Saturn is the sixth planet from the Sun and the second largest planet in the Solar System. Until the invention of modern telescope, Saturn was regarded as the outermost of the known planets.


Although the second largest, Saturn is the least dense of all the planets in the Solar System, with only one-eighth the density of Earth (but nine times its diameter). It is also the only planet that is less dense than water.


While the other gas giants also have ring systems, Saturn’s is larger and more visible than any other in the Solar System. The rings are composed of water ice crystals and a smaller amount of rock, ranging in size from specks of dust to a few particles as large as mountains.


Saturn has at least 150 moons and moonlets. The precise figure is uncertain as it is difficult to draw a distinction between a large ring particle and a tiny moon. Some of Saturn’s moons act as shepherd moons to confine rings and prevent them from spreading out.

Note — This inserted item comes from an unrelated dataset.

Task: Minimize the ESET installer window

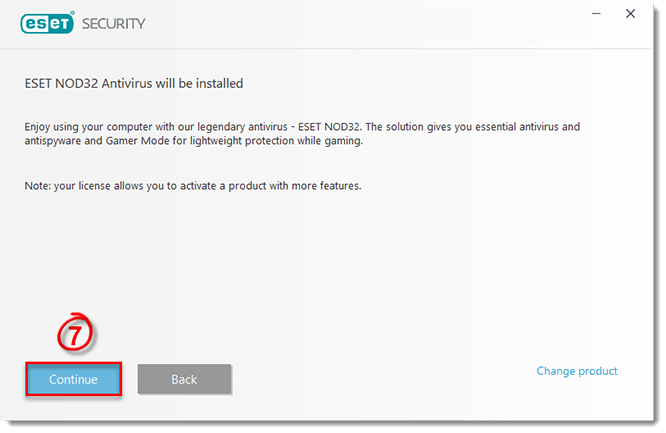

Saturn appears to the naked eye in the night sky as a bright, yellowish point of light. Magnifying at least 30× resolves Saturn's rings.


Layer Composition
AtmosphereMolecular hydrogen and helium
MantleLiquid-metallic hydrogen and helium
CoreDense solid rock

Saturn's interior is similar to Jupiter's. Contrary to Jupiter, Saturn’s density is lower, making it the least dense planet in the Solar System. Combined with it’s rapid rotation, Saturn becomes the most oblate planet in our Solar System: Its equatorial and polar diameters vary by almost 10 percent.


Due to it’s lower gravity, Saturn's atmosphere has more haze than Jupiter’s, with blurred features and colors muted into a general yellowish hue. The winds on Saturn are five times as fast as those measured on Jupiter.

Saturn radiates 2.5 time more heat than it receives from the Sun, possibly due to the “raining-out” of helium deep into its interior creating frictional heat as the helium descends through the lower density hydrogen.